Aufgabenziel: Entnimm dem unten stehenden Text über das Kruzifix am Wegrand wortgetreu alles von „Der Körper hat“ bis hinunter zu „der Atem stockt.“.

───── Ausgangstext

Unterm Laub am Wegrand, das kleine Kruzifix.
Ganz leicht ist es, ein schmächtiger, zarter Christus nur, kopflos, ohne Beine, zerkratzt und verdreckt. Von leichenhafter Blässe der zerstörte Körper, über den das schwankende Schildchen seinen beissenden Spott ausgiesst: JNRJ.
Dieses Kruzifix spricht zu mir in einer Unmittelbarkeit wie keins der anderen, der goldenen, vollkommenen, fernen. Plötzlich diese ungeheure Nähe – unter meinen Fingern seine Rauheit, die Bruchstellen, die Haut…
Es spricht eine Sprache, die nichts mit künstlerischer Vollendung zu tun hat.
Es spricht durch das, was fehlt.
Der Querbalken des Kreuzes fehlt. Die Nut ist noch erkennbar, wo er den senkrechten Stamm kreuzte: eine Leerstelle, die deutlicher als jede Darstellung benennt, was dort war. Der entsetzliche Balken, die dicken, rostigen Nägel und die blutenden Hände zwischen Holz und Nagelkopf.
Wir wissen es, auch wenn wir es nicht sehen. In unendlicher Wiederholung haben wir es tagtäglich vor Augen. Nicht nur in Kirchen und Kapellen, nein, am Weg, im Wald, im Dorf, über Betten und Tischen, in Nischen, an Wänden, innen, aussen, ja selbst in Autos und Decolletés.
So oft begegnet es uns, dass wir darüber hinwegsehen.
Aber wir stutzen angesichts der Abweichung von unserer unwillkürlichen Erwartung. Da gucken wir hin. Die Irritation lässt uns innehalten. Sie weckt etwas in uns. Der Blick kehrt zurück zu den Leerstellen, wieder und wieder, er umkreist sie, verhakt sich in ihnen.
Kein Zweifel, dieses ramponierte Etwas IST ein Kruzifix, bleibt ein Kruzifix, auch ohne Querbalken, auch ohne Nägel. Auch ohne Kopf und ohne Beine.
Der Körper hat sich gelöst, befreit, er hängt nicht mehr.
Er schwebt.
Von der Verwindung des Rumpfes, dieses schmutzigen Gipsrumpfes ohne Kopf und Beine, von der abgeknickten Hüfte unter den Resten von Tuch strömt eine so ungeheuerliche Schmerzintensität, dass uns der Atem stockt.

──────────
───── Bereitgestelltes Material

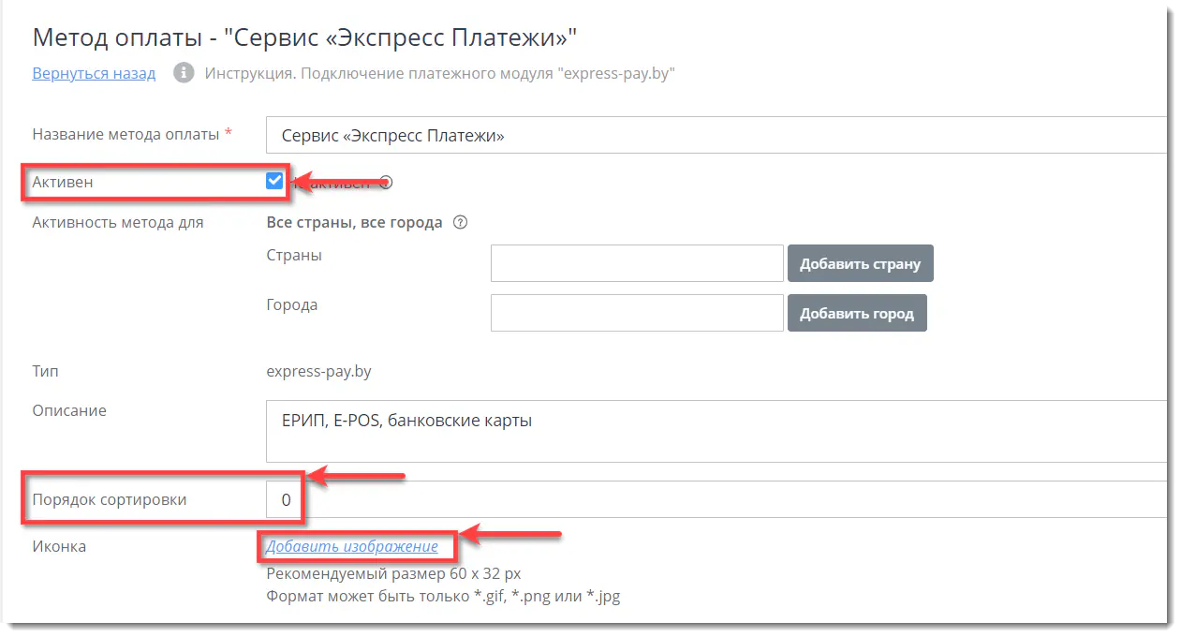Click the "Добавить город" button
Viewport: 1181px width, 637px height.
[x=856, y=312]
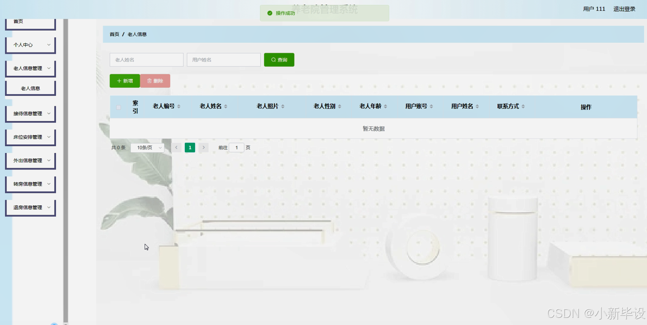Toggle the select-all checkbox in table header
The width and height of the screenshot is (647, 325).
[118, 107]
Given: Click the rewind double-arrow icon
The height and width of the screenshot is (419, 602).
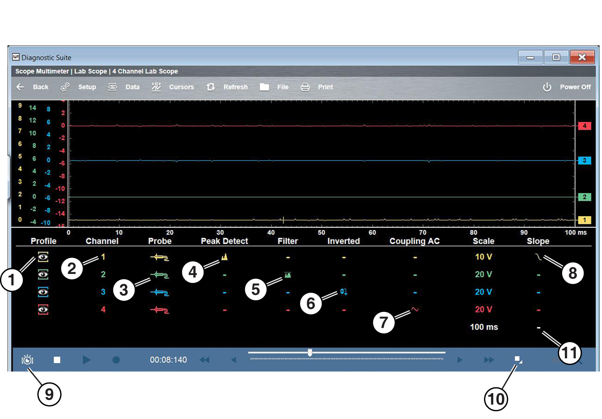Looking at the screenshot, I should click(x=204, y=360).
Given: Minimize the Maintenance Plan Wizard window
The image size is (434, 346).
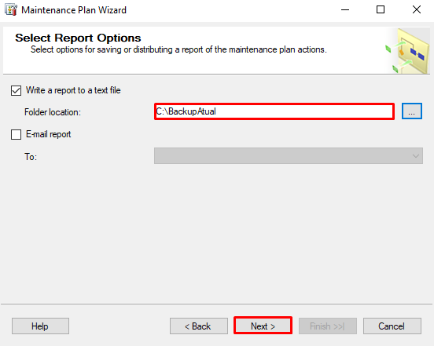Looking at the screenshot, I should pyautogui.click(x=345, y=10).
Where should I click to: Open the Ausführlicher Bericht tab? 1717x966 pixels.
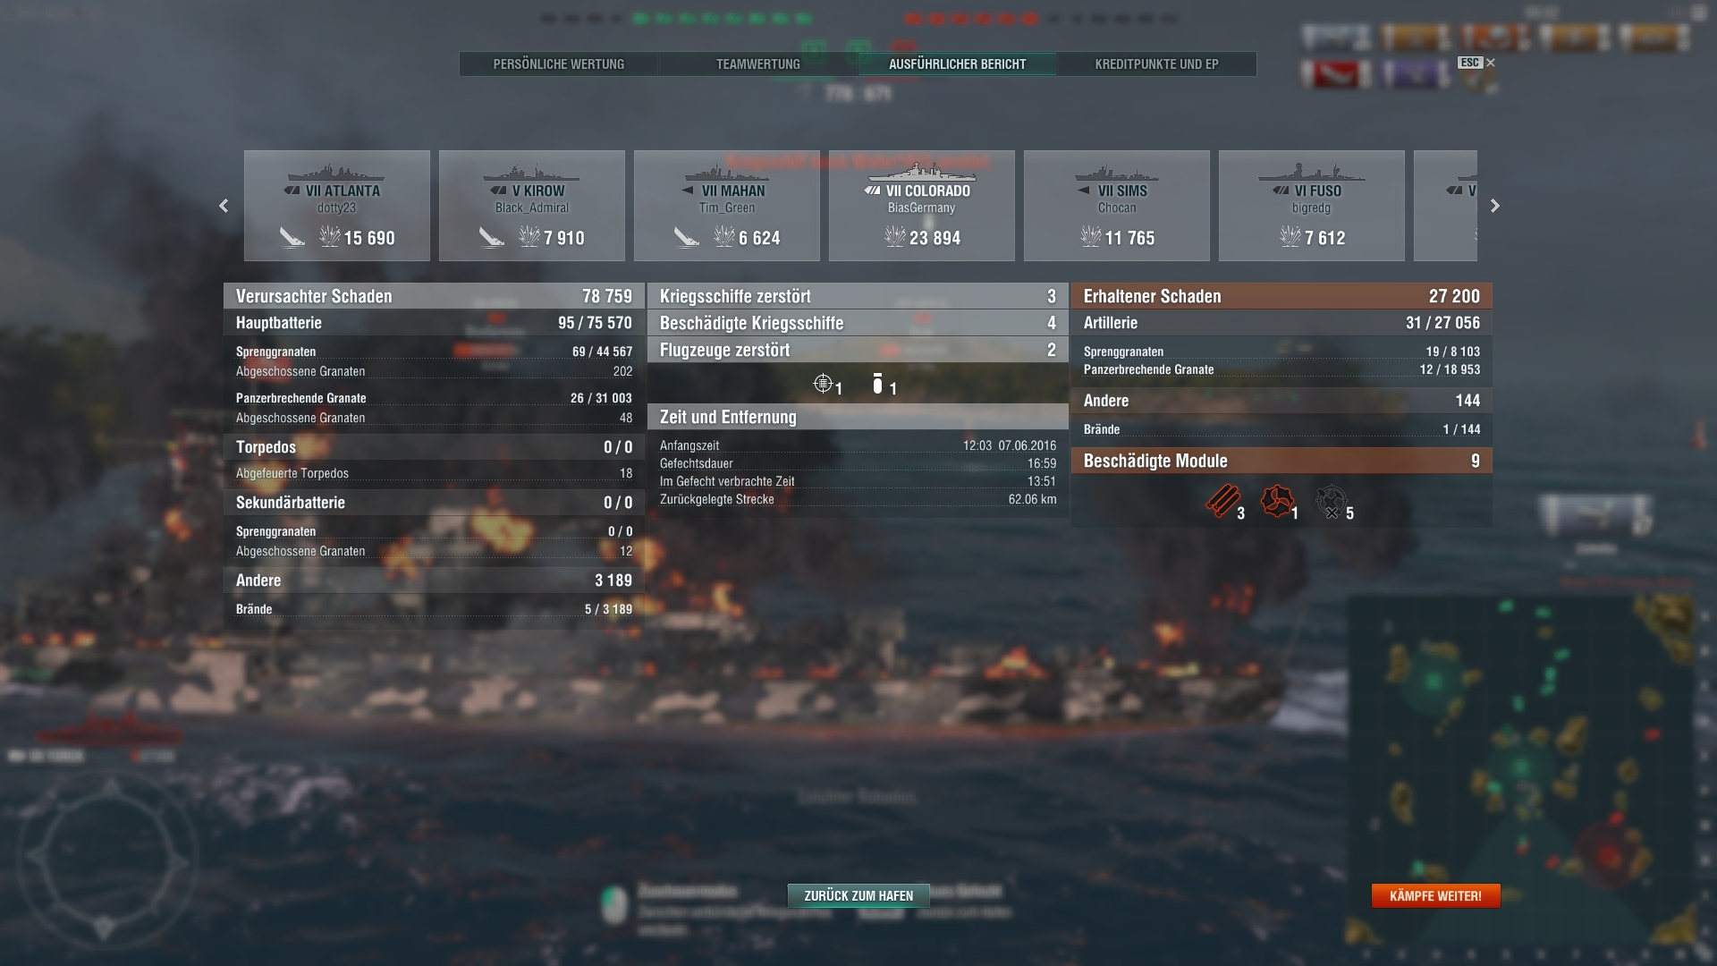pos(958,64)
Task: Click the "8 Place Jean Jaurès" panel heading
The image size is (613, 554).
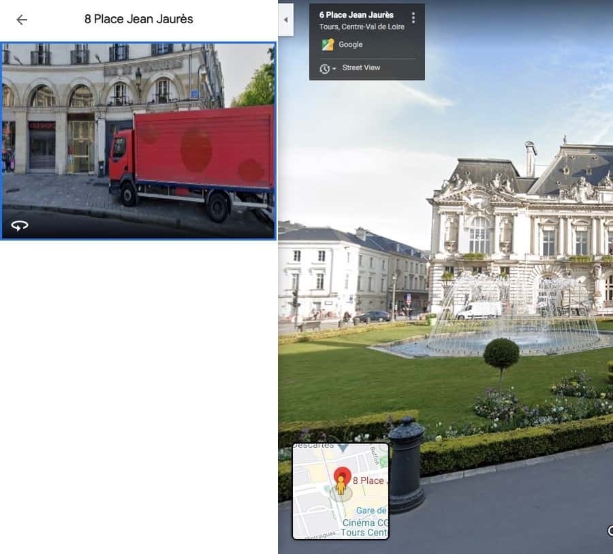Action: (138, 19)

──────────

Vollständige Antwort:
Der Körper hat sich gelöst, befreit, er hängt nicht mehr.
Er schwebt.
Von der Verwindung des Rumpfes, dieses schmutzigen Gipsrumpfes ohne Kopf und Beine, von der abgeknickten Hüfte unter den Resten von Tuch strömt eine so ungeheuerliche Schmerzintensität, dass uns der Atem stockt.